In our design, the top side of the J-MRC is composed of a nano-PE film and a hot-pressed PEO film (HP-PEO), which both have porous structures that are rich in light-scattering air voids, thereby enabling efficient sunlight scattering. Besides, the HP-PEO film which has a large amount of C–O–C (1260–1110 cm−1) and C–OH (1239–1030 cm−1) bonds can emit strongly within the MIR region [8]. Though the nano-PE film shows very limited help with MIR emission due to its high MIR transmittance, it is expected to provide mechanical protection for the HP-PEO film. The bottom side of the J-MRC comprises a nano-PE film and an AgNWs layer, securely integrated into the HP-PEO film via the hot-pressing process. Similarly, the nano-PE film could provide mechanical protection and has negligible impact on the infrared optical properties of the AgNWs layer. The AgNWs layer at high usage can isolate the top side and the underlying spaces in the MIR region due to its high MIR reflectivity and low MIR transmission [39]. Therefore, the AgNWs layer can significantly curtail the radiative heat transfer from the J-MRC to the cold enclosures.
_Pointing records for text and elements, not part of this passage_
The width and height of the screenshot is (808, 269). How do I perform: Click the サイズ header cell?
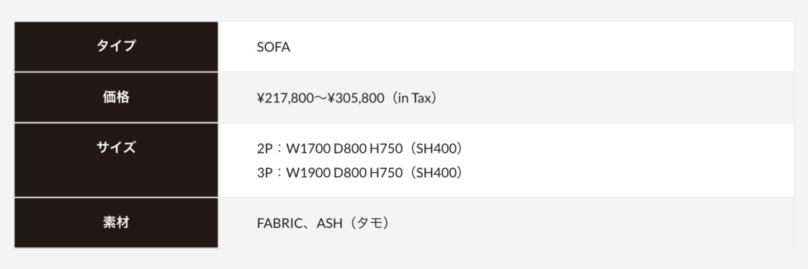pos(116,160)
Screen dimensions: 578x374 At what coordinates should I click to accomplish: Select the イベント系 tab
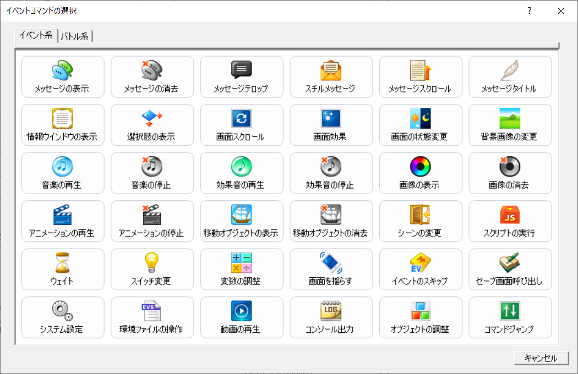click(x=35, y=35)
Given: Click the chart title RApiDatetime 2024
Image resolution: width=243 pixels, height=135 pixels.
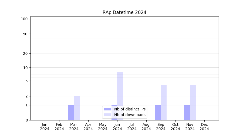Looking at the screenshot, I should (x=124, y=12).
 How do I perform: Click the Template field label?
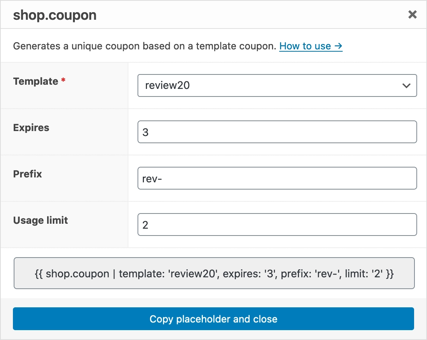pyautogui.click(x=35, y=81)
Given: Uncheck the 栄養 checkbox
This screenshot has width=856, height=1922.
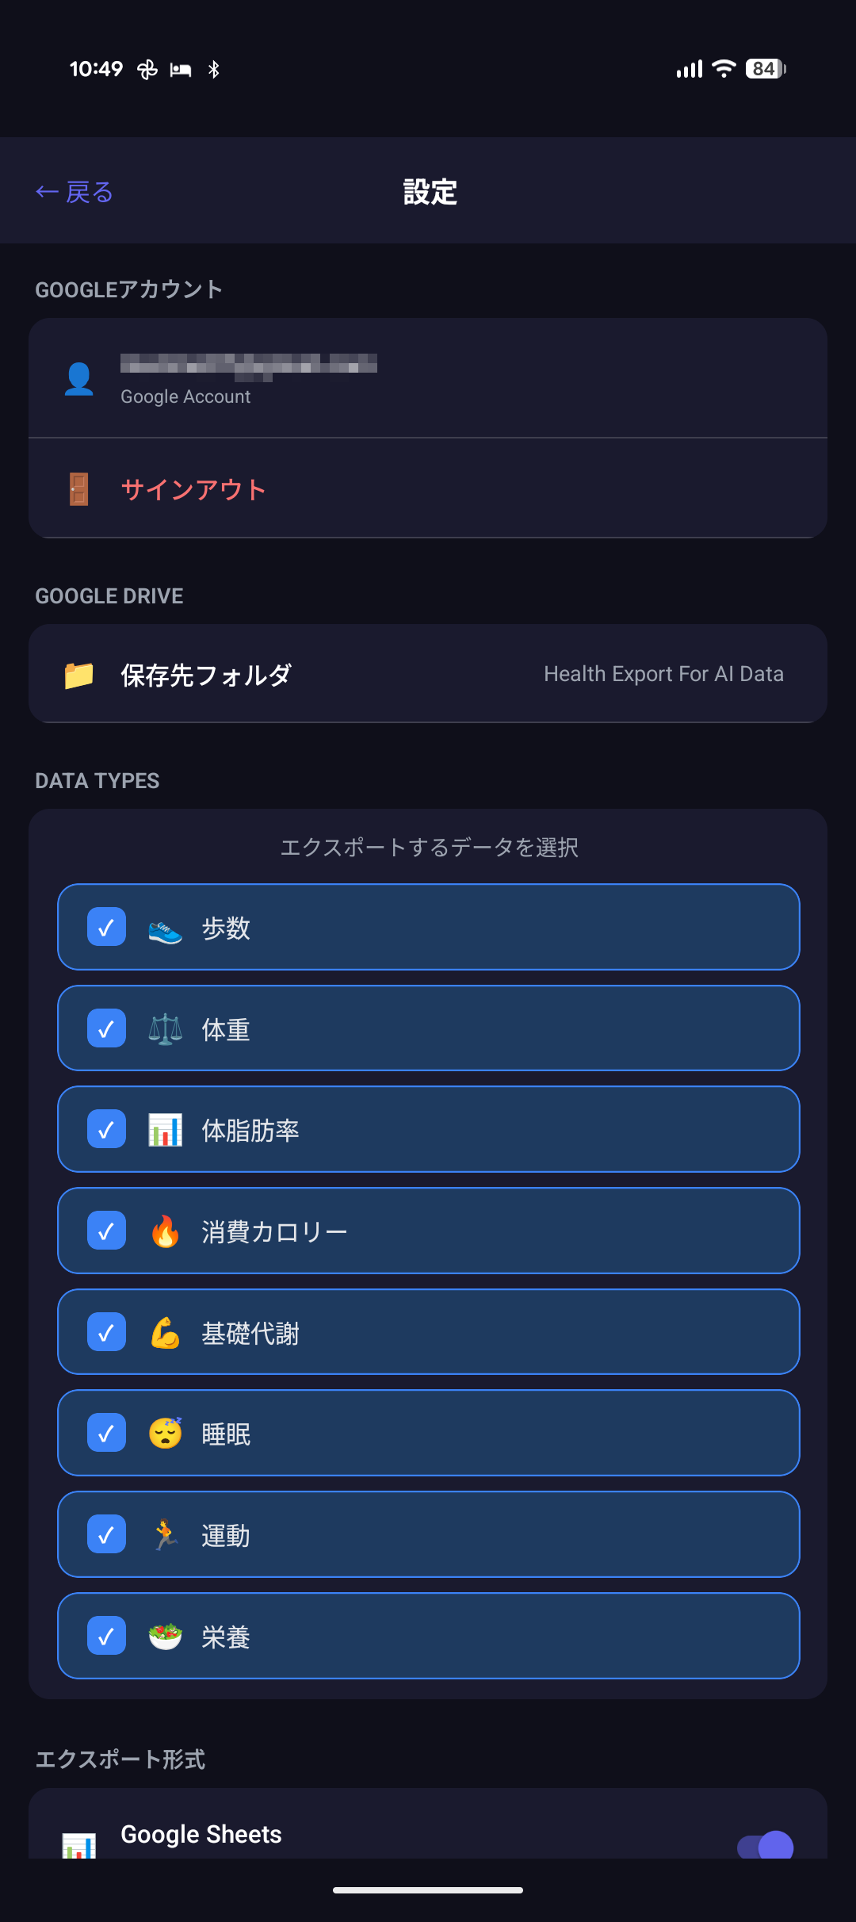Looking at the screenshot, I should (x=106, y=1636).
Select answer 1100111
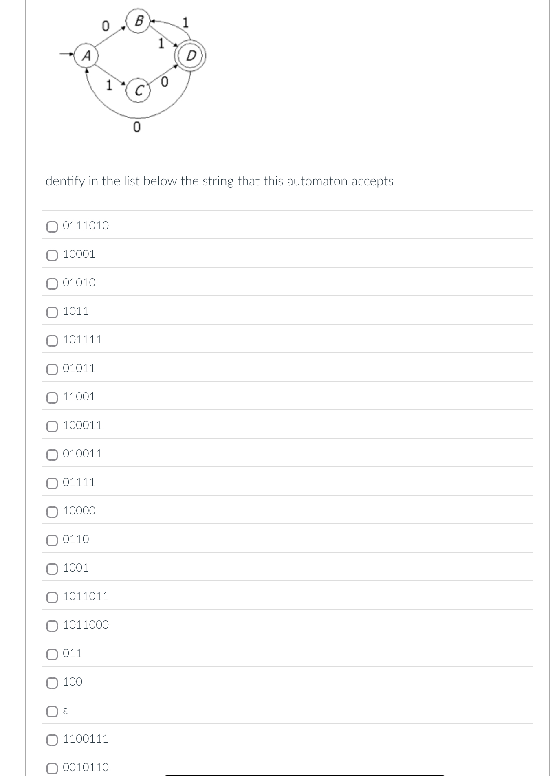Viewport: 559px width, 776px height. tap(51, 740)
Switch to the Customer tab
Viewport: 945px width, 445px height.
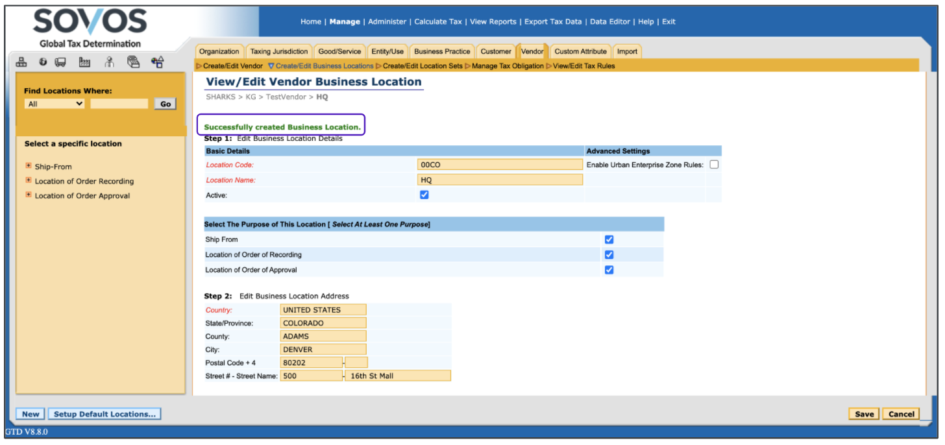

Figure 2A shows the optical photograph of the as-prepared J-MRC film, exhibiting a white colouration. As conceptually demonstrated in Figure 2B, the J-MRC film consists of four functional layers. The first and last layers are both the nano-PE films which can scatter a portion of incident sunlight and protect the internal HP-PEO film from deformation. As shown in Figure 2C, the nano-PE film has plentiful nanopores, whose sizes are comparable to the wavelength of ultraviolet and visible light, thus showing relatively high reflectivity in the corresponding region (Figure S1).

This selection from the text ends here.